Among the infrastructure changes: redesign of the floor plan to improve patient flow and visitor comfort; addition of rooms for family/medical staff consultation to facilitate communication; new wiring to allow digital treatment documentation at every point of care; installation of sliding doors separating patient treatment areas to increase patient privacy and positively affect air flow issues, improving safety; and the application of ergonomic design principles to help reduce staff strain and fatigue.
“Our mission is to help improve the civic health of Chicagoland, including the physical health of people in our communities,” said David D. Hiller, president and CEO of the McCormick Foundation. “The path-breaking work in the new accelerated care program will help improve the speed and accuracy of treatment for the region’s most critically ill and injured.”

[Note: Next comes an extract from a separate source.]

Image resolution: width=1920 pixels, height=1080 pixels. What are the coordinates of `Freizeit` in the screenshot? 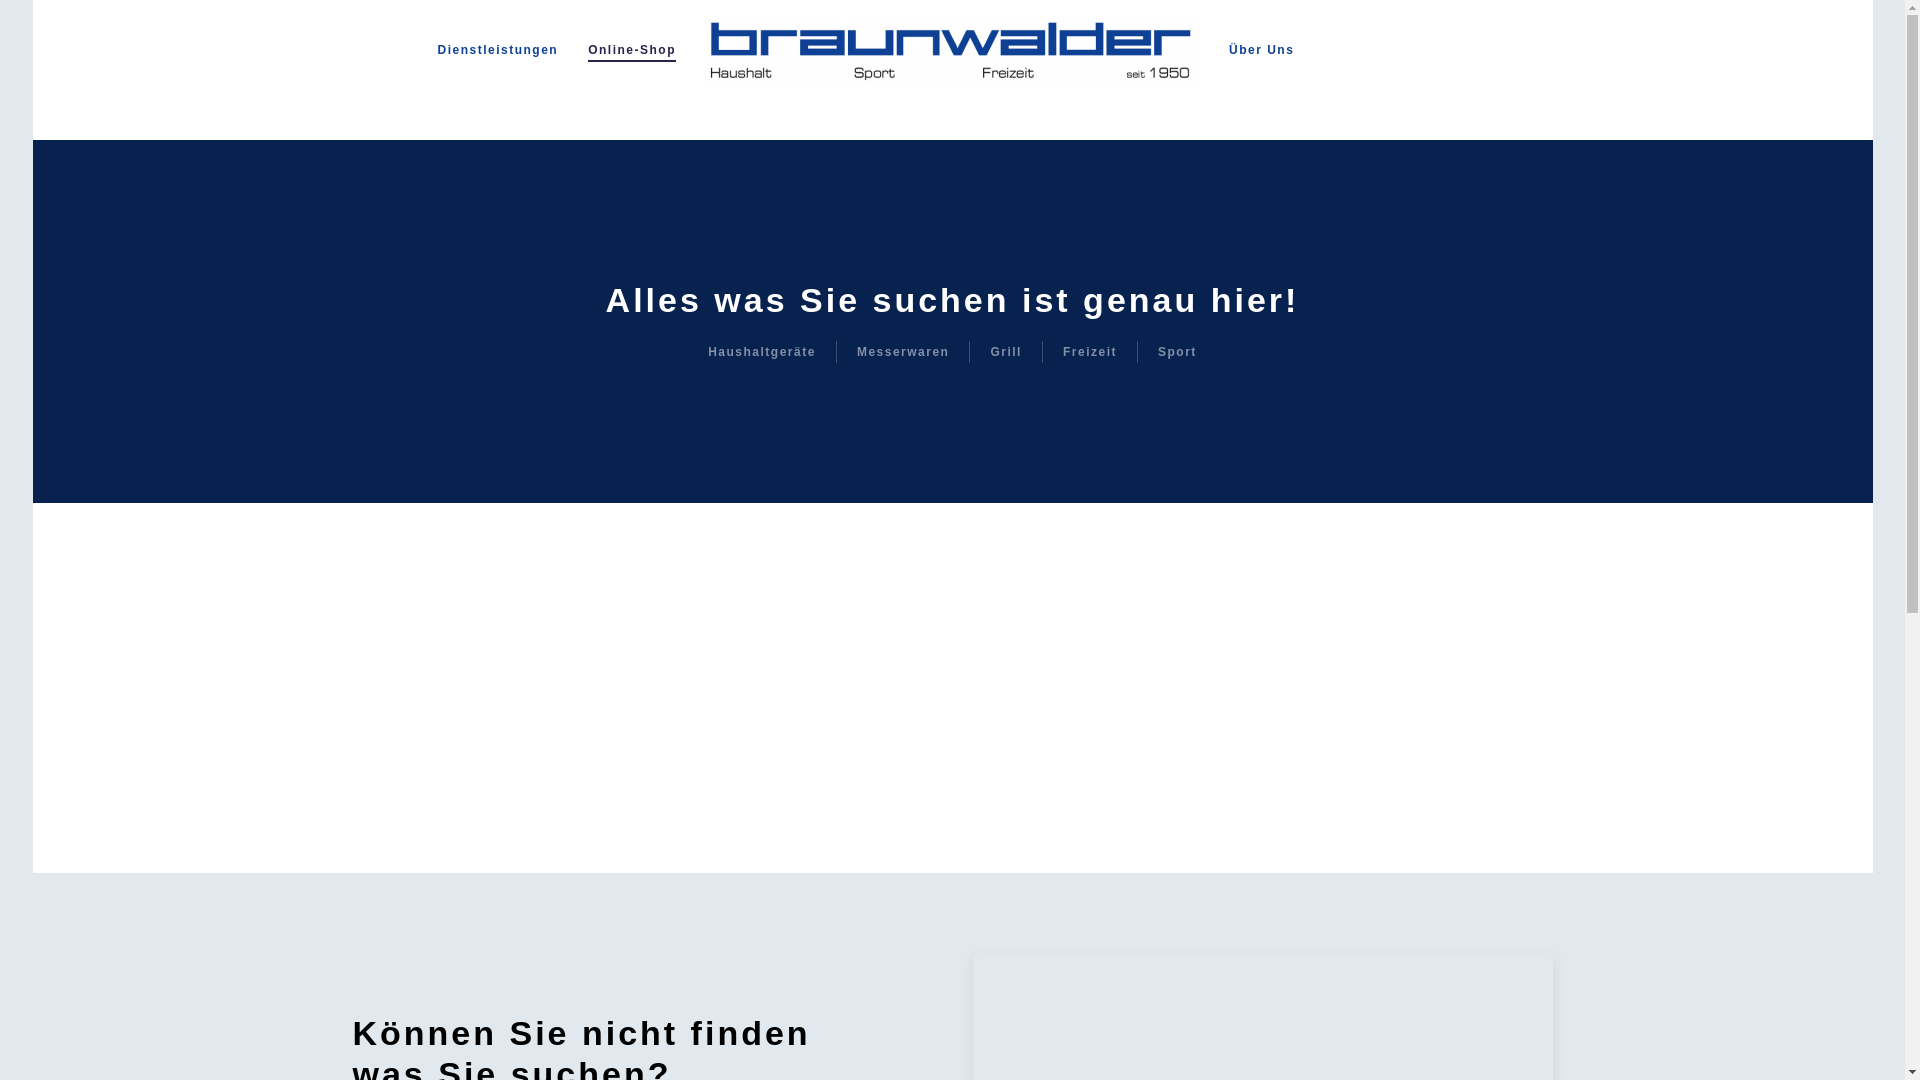 It's located at (1090, 352).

The McCormick Foundation, established by Col. Robert R. McCormick, long-time Chicago Tribune editor and publisher, made the $3 million gift through its Special Initiatives program. The program supports partnerships with civic, cultural, educational, health and social-service institutions that share its commitment to engaging with others in service to community. Together with a $500,000 gift from Jim and Sally Dowdle that helped establish the HAART initiative and a $2.5 million gift from the John L. Keeley Jr. family to fund Emergency Medical Services Department renovations, this gift will help create the best experience possible for patients and their families at a stressful time.